* [Directions for this task] Within the entries that follow, show each line where the word "computer" occurs.

* [Record excerpts]
BEGIN
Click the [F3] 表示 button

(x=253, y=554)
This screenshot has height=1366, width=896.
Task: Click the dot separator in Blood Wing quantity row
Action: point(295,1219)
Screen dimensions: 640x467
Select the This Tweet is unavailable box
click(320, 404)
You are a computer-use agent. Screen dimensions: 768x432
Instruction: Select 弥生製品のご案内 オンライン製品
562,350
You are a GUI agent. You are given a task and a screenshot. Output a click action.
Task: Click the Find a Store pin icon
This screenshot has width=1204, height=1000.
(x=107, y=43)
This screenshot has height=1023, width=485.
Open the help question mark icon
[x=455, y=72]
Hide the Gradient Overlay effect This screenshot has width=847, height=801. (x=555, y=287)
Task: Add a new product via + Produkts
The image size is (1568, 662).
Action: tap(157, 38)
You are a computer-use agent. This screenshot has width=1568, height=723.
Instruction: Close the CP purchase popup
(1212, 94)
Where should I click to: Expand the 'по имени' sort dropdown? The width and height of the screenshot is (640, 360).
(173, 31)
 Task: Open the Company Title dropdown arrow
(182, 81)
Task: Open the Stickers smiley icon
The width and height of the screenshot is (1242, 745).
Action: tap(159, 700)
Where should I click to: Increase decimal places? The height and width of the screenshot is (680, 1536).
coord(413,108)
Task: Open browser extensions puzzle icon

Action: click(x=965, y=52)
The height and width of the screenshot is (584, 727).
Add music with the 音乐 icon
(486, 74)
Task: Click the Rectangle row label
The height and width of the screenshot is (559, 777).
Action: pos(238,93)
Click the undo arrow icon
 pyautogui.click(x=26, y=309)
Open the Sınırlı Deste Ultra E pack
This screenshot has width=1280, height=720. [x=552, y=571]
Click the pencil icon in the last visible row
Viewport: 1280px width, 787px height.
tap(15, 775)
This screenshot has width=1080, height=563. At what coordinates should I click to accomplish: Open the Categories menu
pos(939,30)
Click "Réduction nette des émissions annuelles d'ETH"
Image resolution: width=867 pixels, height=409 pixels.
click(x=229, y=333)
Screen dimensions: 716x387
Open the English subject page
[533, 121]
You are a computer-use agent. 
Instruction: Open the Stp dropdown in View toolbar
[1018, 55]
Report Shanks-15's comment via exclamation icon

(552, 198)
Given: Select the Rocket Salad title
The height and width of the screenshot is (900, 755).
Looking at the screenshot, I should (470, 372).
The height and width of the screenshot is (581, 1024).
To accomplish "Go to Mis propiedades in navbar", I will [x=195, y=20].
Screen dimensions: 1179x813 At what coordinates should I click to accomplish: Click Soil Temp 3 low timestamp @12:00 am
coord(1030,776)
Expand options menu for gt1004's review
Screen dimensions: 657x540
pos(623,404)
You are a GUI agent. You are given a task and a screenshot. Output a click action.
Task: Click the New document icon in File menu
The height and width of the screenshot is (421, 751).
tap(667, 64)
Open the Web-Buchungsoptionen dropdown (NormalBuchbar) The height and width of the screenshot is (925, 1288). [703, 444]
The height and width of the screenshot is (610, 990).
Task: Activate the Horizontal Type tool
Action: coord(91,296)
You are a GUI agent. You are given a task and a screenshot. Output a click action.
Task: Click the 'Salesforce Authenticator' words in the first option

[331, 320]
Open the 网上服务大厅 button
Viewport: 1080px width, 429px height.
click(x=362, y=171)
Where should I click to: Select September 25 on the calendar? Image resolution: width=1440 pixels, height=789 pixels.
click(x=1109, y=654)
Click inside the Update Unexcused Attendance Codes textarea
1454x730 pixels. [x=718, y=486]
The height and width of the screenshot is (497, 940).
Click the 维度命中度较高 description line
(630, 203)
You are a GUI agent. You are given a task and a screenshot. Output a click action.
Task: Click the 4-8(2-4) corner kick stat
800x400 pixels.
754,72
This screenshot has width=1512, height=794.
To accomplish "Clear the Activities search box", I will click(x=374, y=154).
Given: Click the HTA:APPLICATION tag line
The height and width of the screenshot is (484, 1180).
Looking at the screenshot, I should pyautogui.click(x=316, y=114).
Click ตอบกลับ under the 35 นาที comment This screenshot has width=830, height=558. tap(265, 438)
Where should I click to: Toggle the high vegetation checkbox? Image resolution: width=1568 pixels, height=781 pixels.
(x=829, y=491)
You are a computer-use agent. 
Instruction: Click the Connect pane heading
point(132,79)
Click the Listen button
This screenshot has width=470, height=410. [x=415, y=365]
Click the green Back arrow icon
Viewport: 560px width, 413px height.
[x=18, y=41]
END
* [Response to this task]
You are a computer-use agent. Screen dimensions: 768x432
You are a computer-use agent. This screenshot has width=1568, height=723.
You are a computer-use agent. 
You are a computer-use agent. 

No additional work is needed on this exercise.